My copy of Nachtjager arrived today - the new late war Flames of War book.

Not really all that enthused by it as a product. The contents, specifically the history, don't feel up to the usual (or previous) quality. The information on the Highland Division is not as great as provided in the Overlord book or the previous free PDF for the Scottish Divisions - in fact it's decidedly sparse and uninteresting. And then there is the silliness of the night vision kit for the Germans, no evidence of it being deployed in the west, but in a book covering the western front...

High points are that I can field my Jocks as Confident Vets - along with Sherman I platoons that are also confident vets. But as an example of the history being off - it mentions that the HD were supported by 33 Armoured Brigade during the Rhine Crossing under the Sherman entry. It's correct that 33 AB supported the Highland Division during that period. But they did so by driving the LVT (Buffaloes) - which is not mentioned anywhere.

The only unit from 33 Armoured Brigade that gets a mention is the Northamptonshire Yeomanry - but hey ho!

There are some weird things with the Rifle company list - like no Artillery listed as Divisional Support, only Corps Support. If you take any APC's for a single platoon, you must take them for all platoons - and you cannot mix and match APC types. Bagpipes are no longer a freebie for the HD lists and comets can't be taken as support for the infantry companies.

So yeah, pleased to get the ability to field a late late war force - though it really does suck that the Brits get only a choice of 3 (4 if you count the PDF for the 53rd Welsh Division). The Commando Brigades part in the Rhine crossings are mentioned, but no late late war Commando list. No Airborne lists. No late late war Sherman or Churchill lists. What is included is yet another German late late war infantry lists and two more late late war German armour lists (one that allows night attacks as well as all the normal German special rules).

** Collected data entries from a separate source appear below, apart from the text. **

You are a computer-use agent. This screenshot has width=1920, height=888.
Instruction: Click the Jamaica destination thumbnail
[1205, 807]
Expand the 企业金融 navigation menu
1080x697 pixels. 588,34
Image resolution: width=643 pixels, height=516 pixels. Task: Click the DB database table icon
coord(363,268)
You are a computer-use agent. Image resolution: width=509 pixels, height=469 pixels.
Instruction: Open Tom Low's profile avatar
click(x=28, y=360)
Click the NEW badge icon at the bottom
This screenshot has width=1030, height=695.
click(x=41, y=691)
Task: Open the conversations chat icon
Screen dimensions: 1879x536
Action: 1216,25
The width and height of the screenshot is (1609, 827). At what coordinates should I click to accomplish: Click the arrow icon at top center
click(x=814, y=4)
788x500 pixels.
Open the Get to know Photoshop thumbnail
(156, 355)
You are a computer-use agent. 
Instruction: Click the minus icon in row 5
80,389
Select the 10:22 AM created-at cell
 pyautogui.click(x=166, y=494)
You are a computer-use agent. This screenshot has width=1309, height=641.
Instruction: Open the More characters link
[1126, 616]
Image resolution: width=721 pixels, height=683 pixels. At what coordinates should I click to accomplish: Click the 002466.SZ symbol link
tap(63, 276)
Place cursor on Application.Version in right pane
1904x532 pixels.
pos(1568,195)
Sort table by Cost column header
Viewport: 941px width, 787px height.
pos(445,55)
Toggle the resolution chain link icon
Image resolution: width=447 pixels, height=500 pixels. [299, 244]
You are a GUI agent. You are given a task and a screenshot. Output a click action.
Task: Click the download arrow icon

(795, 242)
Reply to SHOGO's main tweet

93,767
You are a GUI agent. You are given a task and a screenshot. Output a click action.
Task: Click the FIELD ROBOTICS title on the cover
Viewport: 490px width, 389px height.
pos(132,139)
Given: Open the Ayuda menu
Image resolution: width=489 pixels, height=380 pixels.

Brit players are still being well and truly shafted, and it's not like there is a shortage of really interesting late late war British formations that by that point in the war were pretty individual. I guess it's pretty clear that the Yanks and Nazi's are where the focus is - and no doubt they will continue to be the most popular as there are the biggest model ranges and biggest list options for them both.

Anyway, in amongst the pics in the book were what could be new Universal Carriers. Certainly they don't look like conversions.

Front mounted .50 cal - this matches some of the reference pictures and from the front does not look like a conversion - if it is, it's a very well done one.


I think that chap in the back is holding a PIAT

Not a very clear picture, but the Bren guns have the bipod folded up under the barrel - something that the current Bren guns do not have.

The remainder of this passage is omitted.